*ASSIGNED TASK 1:*
Please answer these questions from the abstract on bond portfolio optimization:
(a) In what quantities are bond investors often restricted to purchasing bonds?
(b) What kind of optimization has generally replaced continuous optimization when the investment universe concerns fixed-income securities?
(c) What does bond portfolio optimization generally consist in?
*ASSIGNED TASK 2:*
Resume the abstract on bond portfolio optimization, starting right after its final sentence.

TEXT SECTION START

Summary
ABSTRACT
Bond portfolio optimization is very different from equity portfolio optimization. Indeed, while continuous optimization is efficient when managing a portfolio of stocks, it is not always well-adapted to building a bond portfolio because the transformation of portfolio weights into numbers of shares may lead to significant rounding errors. Indeed, bond investors are often restricted to purchasing bonds in multiples of a minimum transaction unit, which can be expressed as a minimum number of bonds or a minimum amount of dollars. This is why discrete optimization has generally replaced continuous optimization when the investment universe concerns fixed-income securities, especially when we consider the business of passive management, such as bond index funds, exchange-traded funds, and dedicated fixed-income funds. Generally, bond portfolio optimization consists in tracking a benchmark index or a current portfolio with investment constraints, which mainly concern the transaction costs, the liquidity axes and more recently ESG and carbon risk restrictions.

TEXT SECTION END
EXERCISE DATA START

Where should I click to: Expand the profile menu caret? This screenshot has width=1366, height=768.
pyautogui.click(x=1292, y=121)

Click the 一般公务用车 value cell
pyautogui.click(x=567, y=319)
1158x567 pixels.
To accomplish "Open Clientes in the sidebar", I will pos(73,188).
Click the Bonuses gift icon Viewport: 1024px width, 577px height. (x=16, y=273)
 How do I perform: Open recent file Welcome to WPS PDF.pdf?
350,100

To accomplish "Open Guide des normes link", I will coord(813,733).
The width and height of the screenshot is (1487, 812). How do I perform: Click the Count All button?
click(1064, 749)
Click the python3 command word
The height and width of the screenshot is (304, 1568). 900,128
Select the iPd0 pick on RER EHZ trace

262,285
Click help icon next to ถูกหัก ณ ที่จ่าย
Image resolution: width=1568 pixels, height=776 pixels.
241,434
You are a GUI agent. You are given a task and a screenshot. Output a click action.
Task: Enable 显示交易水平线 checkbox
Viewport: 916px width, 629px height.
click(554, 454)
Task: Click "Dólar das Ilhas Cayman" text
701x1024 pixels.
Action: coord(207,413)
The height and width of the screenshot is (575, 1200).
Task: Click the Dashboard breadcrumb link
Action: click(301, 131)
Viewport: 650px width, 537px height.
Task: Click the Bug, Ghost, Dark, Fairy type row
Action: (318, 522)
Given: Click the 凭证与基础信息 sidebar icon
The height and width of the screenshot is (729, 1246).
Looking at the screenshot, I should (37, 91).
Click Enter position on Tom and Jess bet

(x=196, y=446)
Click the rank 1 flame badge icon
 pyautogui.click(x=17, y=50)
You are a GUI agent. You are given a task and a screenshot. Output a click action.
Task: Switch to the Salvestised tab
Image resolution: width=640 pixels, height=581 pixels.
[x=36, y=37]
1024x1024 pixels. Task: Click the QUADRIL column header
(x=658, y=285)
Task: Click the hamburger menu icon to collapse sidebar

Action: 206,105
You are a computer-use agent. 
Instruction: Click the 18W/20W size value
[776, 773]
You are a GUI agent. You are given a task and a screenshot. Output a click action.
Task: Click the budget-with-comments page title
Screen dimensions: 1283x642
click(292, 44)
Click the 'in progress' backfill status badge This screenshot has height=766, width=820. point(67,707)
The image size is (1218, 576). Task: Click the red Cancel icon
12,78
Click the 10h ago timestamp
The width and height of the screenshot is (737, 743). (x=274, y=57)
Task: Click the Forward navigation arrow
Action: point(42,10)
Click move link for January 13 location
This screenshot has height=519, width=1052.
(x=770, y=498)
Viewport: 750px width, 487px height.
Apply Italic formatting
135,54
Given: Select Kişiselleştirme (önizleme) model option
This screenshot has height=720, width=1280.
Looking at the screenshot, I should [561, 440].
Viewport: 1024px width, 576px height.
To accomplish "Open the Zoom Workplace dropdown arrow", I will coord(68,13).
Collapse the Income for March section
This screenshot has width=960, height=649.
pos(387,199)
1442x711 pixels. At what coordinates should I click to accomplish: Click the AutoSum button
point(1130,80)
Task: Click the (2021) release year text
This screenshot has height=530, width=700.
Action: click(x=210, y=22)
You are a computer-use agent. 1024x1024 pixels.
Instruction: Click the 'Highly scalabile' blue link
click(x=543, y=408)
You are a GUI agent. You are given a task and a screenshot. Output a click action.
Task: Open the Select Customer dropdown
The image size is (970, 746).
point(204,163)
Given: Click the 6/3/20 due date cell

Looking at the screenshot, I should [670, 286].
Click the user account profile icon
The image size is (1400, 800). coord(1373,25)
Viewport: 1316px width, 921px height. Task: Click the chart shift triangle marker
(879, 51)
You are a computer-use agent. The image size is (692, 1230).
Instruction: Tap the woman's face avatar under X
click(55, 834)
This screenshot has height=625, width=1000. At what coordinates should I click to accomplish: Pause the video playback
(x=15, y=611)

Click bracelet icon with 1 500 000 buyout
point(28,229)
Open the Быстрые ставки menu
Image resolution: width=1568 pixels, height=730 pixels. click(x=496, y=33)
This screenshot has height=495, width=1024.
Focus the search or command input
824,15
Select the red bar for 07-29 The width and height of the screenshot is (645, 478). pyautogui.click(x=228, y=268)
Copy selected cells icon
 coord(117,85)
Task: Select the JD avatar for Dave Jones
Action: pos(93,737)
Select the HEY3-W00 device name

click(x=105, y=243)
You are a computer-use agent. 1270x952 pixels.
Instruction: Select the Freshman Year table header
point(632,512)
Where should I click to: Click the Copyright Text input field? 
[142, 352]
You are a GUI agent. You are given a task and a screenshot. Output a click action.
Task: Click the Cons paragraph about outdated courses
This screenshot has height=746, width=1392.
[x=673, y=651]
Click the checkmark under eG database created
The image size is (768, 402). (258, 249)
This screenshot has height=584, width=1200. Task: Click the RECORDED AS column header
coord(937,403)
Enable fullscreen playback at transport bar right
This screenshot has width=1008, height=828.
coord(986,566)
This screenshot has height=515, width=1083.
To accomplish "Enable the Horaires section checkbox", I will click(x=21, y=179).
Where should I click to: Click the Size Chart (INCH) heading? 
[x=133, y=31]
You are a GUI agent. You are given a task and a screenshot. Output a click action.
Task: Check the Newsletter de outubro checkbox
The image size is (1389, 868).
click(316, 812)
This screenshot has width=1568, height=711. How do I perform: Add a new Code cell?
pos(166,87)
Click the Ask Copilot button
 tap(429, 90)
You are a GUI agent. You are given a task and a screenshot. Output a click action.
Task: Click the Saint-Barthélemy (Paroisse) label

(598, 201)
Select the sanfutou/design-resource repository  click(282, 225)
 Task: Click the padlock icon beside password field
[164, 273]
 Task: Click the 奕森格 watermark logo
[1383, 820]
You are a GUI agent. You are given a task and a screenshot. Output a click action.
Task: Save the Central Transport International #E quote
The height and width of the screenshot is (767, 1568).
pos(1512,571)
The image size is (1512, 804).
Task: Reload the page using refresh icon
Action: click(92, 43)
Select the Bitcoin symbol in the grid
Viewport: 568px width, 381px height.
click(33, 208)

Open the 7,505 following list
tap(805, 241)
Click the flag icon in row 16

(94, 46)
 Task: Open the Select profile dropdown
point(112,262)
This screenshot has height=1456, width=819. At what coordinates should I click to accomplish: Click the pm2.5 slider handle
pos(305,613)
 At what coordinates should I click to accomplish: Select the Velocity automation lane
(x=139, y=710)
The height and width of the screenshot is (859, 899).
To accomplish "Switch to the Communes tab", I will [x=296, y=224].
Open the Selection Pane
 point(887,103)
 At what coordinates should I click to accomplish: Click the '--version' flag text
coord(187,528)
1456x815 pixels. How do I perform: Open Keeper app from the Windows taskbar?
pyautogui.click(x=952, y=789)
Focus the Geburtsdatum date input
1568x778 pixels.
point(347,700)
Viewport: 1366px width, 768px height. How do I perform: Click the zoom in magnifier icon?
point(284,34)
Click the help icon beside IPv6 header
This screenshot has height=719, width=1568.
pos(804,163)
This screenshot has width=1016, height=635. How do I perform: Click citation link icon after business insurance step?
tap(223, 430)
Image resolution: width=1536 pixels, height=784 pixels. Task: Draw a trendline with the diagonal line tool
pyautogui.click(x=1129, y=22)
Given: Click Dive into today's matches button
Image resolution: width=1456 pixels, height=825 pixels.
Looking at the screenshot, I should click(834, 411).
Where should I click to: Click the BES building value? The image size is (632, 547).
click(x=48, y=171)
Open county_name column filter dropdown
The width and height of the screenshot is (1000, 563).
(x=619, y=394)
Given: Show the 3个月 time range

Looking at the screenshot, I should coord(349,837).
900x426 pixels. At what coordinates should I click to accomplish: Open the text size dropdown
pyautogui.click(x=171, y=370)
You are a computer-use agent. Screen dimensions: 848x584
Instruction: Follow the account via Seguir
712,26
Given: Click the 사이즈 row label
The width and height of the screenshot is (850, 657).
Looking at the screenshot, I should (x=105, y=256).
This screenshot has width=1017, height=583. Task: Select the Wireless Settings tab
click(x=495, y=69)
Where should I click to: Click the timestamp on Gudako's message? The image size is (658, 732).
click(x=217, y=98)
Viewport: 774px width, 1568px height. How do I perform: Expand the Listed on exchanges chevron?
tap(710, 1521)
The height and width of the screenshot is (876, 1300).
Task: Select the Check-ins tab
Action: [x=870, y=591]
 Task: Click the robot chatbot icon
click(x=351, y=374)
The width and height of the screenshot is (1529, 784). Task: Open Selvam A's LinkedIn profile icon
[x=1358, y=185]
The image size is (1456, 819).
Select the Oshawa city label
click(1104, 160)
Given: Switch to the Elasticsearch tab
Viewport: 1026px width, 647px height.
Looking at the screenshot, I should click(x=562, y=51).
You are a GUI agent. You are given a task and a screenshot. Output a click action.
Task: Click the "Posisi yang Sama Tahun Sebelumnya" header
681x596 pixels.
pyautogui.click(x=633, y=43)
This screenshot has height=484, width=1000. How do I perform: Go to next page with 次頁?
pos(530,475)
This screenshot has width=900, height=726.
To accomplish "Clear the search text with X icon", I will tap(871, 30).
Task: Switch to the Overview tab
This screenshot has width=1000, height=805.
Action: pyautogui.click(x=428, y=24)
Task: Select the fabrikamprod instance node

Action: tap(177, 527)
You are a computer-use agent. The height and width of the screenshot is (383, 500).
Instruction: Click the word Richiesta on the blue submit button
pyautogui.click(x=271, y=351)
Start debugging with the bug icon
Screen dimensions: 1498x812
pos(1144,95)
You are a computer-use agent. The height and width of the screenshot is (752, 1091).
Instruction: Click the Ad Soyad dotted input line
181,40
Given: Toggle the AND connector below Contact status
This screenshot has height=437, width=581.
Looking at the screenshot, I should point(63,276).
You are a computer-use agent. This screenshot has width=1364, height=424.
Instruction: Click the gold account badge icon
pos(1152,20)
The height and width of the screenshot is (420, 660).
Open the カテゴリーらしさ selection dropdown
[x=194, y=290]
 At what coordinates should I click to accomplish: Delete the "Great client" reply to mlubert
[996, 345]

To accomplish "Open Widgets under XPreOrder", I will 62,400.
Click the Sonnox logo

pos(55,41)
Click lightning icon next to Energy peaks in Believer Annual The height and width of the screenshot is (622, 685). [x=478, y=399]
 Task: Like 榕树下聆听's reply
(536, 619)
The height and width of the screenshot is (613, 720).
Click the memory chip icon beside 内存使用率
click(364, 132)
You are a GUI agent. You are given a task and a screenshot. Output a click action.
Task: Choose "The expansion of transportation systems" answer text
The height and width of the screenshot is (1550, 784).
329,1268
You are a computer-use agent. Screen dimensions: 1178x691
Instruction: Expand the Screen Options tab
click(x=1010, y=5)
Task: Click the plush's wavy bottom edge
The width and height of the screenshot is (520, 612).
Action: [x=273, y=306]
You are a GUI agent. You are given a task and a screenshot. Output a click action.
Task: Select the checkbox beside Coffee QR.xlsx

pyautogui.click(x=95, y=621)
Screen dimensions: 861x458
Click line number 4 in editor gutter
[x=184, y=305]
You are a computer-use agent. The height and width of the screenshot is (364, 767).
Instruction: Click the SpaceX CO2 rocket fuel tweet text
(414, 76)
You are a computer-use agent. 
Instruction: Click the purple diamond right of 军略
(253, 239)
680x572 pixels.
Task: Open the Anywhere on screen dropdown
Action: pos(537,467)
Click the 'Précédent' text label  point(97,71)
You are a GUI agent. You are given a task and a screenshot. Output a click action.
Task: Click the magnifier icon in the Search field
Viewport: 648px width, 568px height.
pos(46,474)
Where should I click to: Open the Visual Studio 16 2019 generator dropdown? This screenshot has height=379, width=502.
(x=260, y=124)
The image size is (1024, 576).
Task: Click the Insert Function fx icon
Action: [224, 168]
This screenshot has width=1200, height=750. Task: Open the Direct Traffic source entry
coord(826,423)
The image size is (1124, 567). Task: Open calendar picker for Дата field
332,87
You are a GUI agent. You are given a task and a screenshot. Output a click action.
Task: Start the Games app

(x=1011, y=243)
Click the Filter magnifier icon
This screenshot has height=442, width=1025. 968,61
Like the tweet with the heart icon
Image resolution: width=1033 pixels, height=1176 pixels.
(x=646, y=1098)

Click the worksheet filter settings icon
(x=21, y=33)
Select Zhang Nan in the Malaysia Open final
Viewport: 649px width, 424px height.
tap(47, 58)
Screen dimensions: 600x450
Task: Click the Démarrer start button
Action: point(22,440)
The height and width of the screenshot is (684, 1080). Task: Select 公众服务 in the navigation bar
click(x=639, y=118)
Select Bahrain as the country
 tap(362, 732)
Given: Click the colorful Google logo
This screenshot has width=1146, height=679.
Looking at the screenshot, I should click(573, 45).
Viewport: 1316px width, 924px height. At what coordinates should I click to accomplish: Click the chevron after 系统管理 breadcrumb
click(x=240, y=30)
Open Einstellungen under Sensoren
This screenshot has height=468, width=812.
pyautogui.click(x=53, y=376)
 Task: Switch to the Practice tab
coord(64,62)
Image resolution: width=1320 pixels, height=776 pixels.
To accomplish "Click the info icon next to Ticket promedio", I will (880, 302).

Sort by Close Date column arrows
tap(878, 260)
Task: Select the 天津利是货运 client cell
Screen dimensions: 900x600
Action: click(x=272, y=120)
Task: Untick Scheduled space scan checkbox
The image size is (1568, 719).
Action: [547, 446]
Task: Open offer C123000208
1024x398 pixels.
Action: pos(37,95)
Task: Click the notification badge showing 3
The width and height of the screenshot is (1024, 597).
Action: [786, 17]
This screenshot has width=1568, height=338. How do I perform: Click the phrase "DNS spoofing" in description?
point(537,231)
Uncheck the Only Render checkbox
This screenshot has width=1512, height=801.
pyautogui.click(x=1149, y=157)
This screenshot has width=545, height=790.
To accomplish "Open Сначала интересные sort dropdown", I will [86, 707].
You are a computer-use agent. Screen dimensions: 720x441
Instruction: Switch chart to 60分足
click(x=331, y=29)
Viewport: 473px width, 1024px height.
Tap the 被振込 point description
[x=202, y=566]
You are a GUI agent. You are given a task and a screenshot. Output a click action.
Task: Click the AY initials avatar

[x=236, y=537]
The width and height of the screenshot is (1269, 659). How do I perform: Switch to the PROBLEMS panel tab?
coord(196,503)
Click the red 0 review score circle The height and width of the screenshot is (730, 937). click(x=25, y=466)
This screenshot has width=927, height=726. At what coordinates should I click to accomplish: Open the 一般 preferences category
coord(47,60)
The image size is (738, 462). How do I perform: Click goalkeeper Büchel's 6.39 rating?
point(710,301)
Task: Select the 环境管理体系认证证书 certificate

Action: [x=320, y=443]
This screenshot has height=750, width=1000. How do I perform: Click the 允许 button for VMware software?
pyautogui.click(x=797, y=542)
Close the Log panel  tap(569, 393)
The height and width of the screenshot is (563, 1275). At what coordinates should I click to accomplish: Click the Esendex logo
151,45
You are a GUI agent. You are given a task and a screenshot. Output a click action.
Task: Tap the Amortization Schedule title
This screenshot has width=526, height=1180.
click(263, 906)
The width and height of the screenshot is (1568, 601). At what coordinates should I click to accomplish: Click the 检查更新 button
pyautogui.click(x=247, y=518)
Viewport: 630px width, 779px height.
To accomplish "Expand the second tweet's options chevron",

EXERCISE DATA END

*RESULT 1:*
(a) Multiples of a minimum transaction unit, which can be expressed as a minimum number of bonds or a minimum amount of dollars.
(b) Discrete optimization.
(c) Tracking a benchmark index or a current portfolio with investment constraints.

*RESULT 2:*
Solving such problems requires using integer programming and combinatorial optimization algorithms. This article focuses on genetic algorithms that have proven to be efficient for large-scale optimization problems. We show how to implement them in the context of bond index tracking, where the goal is to match several tracking risk metrics of a bond portfolio facing subscriptions or redemptions under multiple practical constraints such as minimum tradable amounts, secondary market lot sizes, liquidity axes, and market-making constraints. We also present simulations of a real portfolio with several definitions of genetic operators and determine the best simulation according to matching and transaction cost criteria. Our experience shows that genetic algorithms are an industrial solution for passive bond management even though the entry cost to be familiar with these algorithms is high. The stability and convergence of investment solutions require thousands of tests before proposing an automation to fund managers.